A day after their agreement was signed, though, an FBI agent took an action that led Nathan to accusing Machen of going behind his back, according to letters between the two obtained with a Freedom of Information Act request.

Machen and Nathan cut the deal on Jan. 6. The next day, a FBI agent showed up unannounced at the home of an unnamed male District government employee and interviewed him without a lawyer present. In a Jan. 22 letter to Machen, Nathan portrays the interview as a bad-faith attempt at getting around the District’s attorney-client privilege.
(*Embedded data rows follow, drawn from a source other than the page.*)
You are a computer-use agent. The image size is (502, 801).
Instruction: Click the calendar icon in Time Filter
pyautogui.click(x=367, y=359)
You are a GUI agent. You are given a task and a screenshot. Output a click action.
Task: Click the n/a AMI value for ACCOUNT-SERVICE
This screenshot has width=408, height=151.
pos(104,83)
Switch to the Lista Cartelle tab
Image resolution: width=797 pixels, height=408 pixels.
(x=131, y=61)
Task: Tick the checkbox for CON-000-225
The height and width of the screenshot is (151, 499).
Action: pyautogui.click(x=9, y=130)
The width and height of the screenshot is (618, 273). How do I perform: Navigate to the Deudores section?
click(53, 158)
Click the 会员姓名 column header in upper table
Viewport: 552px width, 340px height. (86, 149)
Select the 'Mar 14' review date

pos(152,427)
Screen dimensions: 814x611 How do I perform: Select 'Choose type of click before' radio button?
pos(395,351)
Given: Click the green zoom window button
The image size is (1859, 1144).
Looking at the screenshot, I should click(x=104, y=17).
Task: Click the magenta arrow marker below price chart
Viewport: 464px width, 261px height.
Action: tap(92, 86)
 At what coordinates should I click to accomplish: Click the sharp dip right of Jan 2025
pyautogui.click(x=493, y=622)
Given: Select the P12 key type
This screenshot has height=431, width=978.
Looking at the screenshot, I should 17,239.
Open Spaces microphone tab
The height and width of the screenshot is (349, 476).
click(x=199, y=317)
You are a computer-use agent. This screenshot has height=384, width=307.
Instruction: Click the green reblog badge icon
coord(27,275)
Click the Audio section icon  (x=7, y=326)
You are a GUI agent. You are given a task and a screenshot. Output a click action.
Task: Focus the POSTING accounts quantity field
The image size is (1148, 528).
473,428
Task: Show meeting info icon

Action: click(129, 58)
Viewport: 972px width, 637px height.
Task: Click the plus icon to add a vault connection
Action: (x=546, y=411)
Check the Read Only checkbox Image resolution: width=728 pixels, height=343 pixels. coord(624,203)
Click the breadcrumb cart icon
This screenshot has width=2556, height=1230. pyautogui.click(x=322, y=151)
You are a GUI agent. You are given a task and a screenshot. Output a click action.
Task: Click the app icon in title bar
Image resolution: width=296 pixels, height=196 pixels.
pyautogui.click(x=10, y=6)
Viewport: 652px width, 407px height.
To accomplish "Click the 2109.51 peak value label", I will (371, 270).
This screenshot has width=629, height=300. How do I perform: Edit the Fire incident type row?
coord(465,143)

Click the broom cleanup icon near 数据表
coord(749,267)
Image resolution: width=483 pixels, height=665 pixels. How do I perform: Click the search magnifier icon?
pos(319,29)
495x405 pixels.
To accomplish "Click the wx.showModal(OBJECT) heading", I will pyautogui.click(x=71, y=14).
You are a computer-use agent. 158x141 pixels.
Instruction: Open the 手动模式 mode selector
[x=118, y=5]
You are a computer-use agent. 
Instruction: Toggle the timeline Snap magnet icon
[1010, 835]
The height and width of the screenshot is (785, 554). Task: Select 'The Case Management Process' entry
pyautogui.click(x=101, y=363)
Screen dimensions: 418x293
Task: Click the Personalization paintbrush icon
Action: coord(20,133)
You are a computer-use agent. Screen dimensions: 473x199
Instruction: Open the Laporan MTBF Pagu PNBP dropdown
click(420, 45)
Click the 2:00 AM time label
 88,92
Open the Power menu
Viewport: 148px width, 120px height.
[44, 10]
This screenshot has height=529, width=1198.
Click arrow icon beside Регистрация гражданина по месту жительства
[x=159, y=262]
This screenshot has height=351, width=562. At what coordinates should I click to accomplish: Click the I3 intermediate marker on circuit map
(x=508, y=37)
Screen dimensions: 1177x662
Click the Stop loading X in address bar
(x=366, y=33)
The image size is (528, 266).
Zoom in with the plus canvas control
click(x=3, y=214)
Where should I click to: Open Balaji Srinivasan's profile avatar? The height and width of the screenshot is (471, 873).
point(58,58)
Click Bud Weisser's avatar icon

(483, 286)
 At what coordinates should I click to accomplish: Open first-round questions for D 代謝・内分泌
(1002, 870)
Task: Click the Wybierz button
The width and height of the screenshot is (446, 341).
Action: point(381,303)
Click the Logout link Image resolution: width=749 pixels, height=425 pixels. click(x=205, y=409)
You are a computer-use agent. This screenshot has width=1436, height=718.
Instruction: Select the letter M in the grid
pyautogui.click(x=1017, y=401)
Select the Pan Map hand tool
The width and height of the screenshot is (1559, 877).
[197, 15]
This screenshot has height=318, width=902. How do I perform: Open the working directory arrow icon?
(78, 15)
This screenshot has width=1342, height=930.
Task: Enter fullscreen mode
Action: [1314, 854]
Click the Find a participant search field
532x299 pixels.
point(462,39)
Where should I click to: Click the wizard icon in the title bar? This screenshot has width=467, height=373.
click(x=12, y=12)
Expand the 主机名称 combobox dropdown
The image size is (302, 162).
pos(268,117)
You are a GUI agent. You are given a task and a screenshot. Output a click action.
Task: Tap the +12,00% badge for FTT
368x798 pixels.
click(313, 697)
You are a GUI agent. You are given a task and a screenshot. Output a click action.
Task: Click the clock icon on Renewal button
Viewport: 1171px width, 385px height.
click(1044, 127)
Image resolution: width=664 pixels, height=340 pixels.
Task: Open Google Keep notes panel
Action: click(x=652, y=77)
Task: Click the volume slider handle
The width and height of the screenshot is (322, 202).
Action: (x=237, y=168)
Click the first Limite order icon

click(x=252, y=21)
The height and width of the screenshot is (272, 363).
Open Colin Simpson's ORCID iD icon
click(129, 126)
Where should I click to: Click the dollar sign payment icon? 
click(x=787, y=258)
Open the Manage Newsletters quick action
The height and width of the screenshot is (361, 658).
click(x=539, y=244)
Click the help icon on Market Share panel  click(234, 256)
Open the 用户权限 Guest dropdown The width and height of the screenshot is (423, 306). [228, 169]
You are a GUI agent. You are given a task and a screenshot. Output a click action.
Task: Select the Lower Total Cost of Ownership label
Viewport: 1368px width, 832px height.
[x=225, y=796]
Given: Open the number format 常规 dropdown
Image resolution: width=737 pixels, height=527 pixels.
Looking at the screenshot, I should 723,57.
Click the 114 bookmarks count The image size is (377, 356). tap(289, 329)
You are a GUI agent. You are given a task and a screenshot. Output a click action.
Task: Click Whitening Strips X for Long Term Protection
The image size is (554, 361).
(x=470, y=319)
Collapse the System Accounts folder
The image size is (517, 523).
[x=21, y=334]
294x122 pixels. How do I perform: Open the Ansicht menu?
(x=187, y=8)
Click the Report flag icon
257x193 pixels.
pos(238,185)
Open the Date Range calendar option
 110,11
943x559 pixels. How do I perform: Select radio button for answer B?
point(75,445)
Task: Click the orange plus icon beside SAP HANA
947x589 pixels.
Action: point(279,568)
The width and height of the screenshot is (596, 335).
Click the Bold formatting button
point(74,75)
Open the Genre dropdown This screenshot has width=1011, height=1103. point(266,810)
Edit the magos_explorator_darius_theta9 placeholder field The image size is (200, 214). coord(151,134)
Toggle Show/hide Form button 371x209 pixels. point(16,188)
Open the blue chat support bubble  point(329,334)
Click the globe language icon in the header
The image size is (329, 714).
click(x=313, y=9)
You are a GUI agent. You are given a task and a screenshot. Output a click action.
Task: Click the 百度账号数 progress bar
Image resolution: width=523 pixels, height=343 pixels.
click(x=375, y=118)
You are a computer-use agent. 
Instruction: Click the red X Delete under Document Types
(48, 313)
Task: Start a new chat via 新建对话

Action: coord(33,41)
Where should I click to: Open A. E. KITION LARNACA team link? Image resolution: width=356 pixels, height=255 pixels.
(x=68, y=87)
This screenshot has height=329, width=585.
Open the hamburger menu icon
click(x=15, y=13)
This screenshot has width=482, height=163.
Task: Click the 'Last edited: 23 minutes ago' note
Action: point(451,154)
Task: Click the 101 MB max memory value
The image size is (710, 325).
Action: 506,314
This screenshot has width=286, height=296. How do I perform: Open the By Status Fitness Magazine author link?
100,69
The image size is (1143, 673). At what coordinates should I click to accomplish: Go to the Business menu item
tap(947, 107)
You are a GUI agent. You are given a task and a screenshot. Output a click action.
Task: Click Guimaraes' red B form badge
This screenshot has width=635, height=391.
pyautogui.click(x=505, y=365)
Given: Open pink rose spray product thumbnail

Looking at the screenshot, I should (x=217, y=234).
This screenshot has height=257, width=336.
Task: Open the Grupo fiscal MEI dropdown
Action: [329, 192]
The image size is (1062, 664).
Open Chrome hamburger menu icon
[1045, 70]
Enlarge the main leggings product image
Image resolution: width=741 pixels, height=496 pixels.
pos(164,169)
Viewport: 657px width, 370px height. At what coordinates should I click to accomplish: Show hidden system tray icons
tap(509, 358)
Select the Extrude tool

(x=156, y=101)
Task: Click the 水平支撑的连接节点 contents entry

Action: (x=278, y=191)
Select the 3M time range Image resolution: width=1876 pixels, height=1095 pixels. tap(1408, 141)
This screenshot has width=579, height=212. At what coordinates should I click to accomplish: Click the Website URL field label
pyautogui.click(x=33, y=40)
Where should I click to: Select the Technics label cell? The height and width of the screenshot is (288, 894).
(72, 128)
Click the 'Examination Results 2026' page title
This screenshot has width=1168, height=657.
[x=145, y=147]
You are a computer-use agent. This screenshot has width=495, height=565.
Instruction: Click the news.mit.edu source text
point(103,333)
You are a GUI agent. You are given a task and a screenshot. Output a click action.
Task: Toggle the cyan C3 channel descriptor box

Worse, in Nathan’s eyes, was the fact that FBI agents had canceled a scheduled October 2013 interview with the employee arranged by the Office of the Attorney General.

“These actions were unfair to [redacted] and have unnecessarily strained relations between our two offices,” Nathan wrote in a Jan. 22 letter obtained by LL through the Freedom of Information Act.

In a Feb. 10 reply, Machen all but tells Nathan that his attorneys can’t be trusted around the investigation.

“As you can understand, District employees might be more candid when their responses are not being monitored by attorneys who report to [redacted],” Machen writes.

Here’s more of Machen’s reply, which is not even the first instance of a putdown in his letters to Nathan:

While we appreciate your willingness to coordinate interviews with D.C. employees when appropriate, we cannot agree to conduct every interview under the watchful eye of your office, which consists of attorneys who report to and represent the officials whose actions are under review in this investigation. Put simply, the integrity of your investigation will at times require us to act independently of your office.

Machen adds, “In the future, we will coordinate with your office in appropriate circumstances, particularly when the privilege you assert is implicated, but we cannot channel every investigative step through your office.”

Unsurprisingly, Machen’s letter didn’t mollify Nathan. In a Feb. 21 letter, Nathan wrote that the interview was “simply unfair to the District and to this District employee.”

The U.S. Attorney’s Office declined to respond to LL’s request for comment. Nathan’s office would only say that there are no longer any document disputes between the two offices.